My last prediction for the future of technology in 10 years time is that the widespread use of Internet Explorer and it's lack of an auto-update will still be stunting the development of the web...
End users may not appreciate this that much, particularly those that moved on from IE6 a decade or so ago, but IE6 still represents 8% of the paying customers for e-commerce websites and that is too big a market share to ignore. Consequently, every e-commerce web page out there still has to be written to support a web browser that was deprecated a decade ago.
When the shackles of the past are finaly lost by IE including an auto-update feature (a concept which is an absolute pre-requisite on ANY and ALL online projects and any sensible software developer will introduce at first public releases of an online project), and in the 20 years it will take IE users to install new systems with said version of IE that updates itself, then finaly the protocols behind the internet can start to move forward at the same pace as other technologies.
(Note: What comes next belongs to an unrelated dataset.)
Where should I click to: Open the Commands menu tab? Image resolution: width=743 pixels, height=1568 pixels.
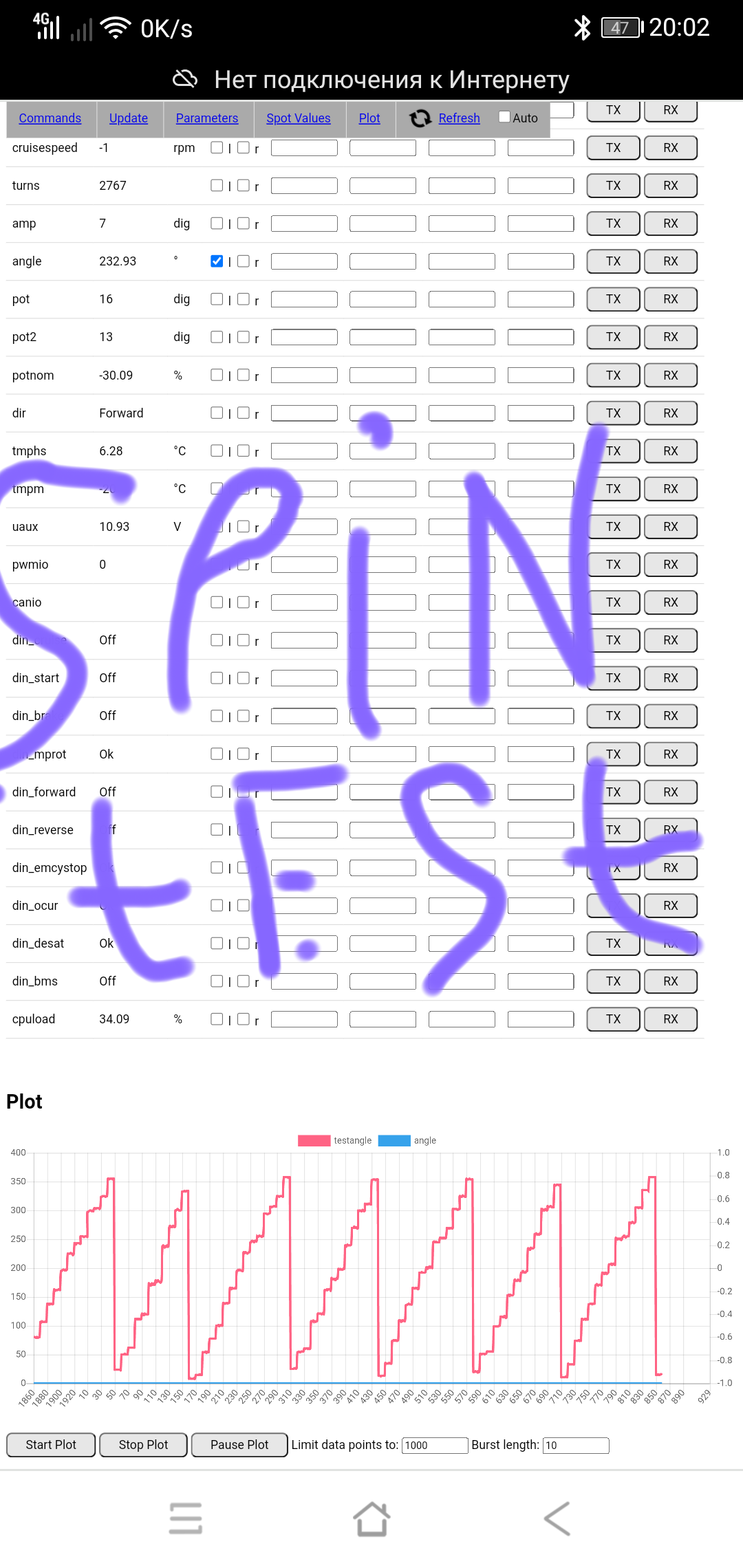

For years web developers have dreamed of 3D. Did you know your graphics card isn't even capable of rendering a 2D display any more? It's all done under emulation on a 3D canvas - and yet the internet still does not have a universal way of addressing 3D space!
In 10 years time IE6, or possibly, 7 8 9 10 11 or IE 12 will still be blighting web developers, but in 30 years or so the web will start accelerating it's development massively when Microsoft finaly gets it's act together and stops thwarting it's progress.